The commission’s 163-page report also estimated over Rs250 billion worth of oil smuggling from Iran and noted that a wide range of operations in the oil sector were against law and rules, operating in vacuum and without any check and balance.
It said that having seen the affairs of Ogra, the commission was also “compelled to recommend” performance audit of all the regulatory bodies (National Electric Power Regulatory Authority, Pakistan Electronic Media Regulatory Authority, Competition Commission of Pakistan and Drug Regulatory Authority of Pakistan).
Suggests departmental proceedings against top hierarchy of petroleum division, halt to operations of Byco; report blames OMCs for hoarding and creating artificial shortage
The Inquiry Commission, headed by Abubakar Khudabakhsh, the additional director general of FIA, was constituted by the prime minister. It originally comprised seven members, including those from investigating agencies, former members of Ogra and attorney general, but later co-opted eight other experts to complete the task.
The report said the petroleum division’s decision to impose a ban on petrol import in March was wrong in the first place from strategic and policy perspective, but oil marketing companies (OMCs) violated it. It said that when the ban was imposed, petrol prices were at the lowest ebb in the international market and Pakistan and its consumers were denied its benefit. The petroleum division and DG-oil failed to ensure lifting of stocks by the OMCs from February to April 2020. The OMCs simply refused to lift quotas form local refineries.
The commission put Ogra on top of the blaming list, saying “much of the mess that abounds in the oil industry pertains to Ogra and the related laws/rules”.

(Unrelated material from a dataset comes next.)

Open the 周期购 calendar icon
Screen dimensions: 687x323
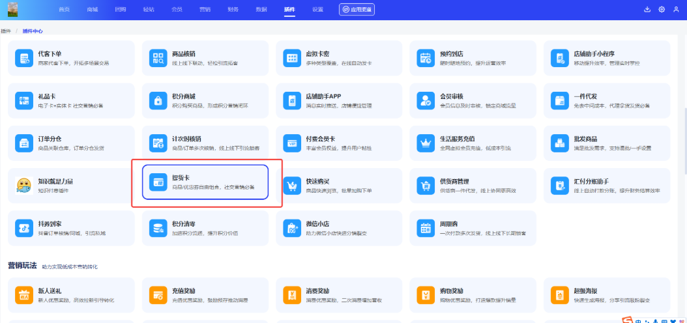click(427, 228)
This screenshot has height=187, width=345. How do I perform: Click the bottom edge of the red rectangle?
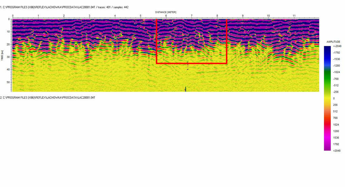192,63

Created in 2002 and given some powers to regulate the oil industry in 2006, it took Ogra long 14 years to even formulate its rules (Pakistan Oil Rules 2016). The regulator was never in a position to execute and enforce these rules and constantly shied away from the very responsibility that had been bestowed upon it through the Ogra Ordinance, 2002. “Role of this white elephant was not more than a silent spectator before or during the crisis of shortage of petroleum products”, and zero inspections and monitoring, the report said.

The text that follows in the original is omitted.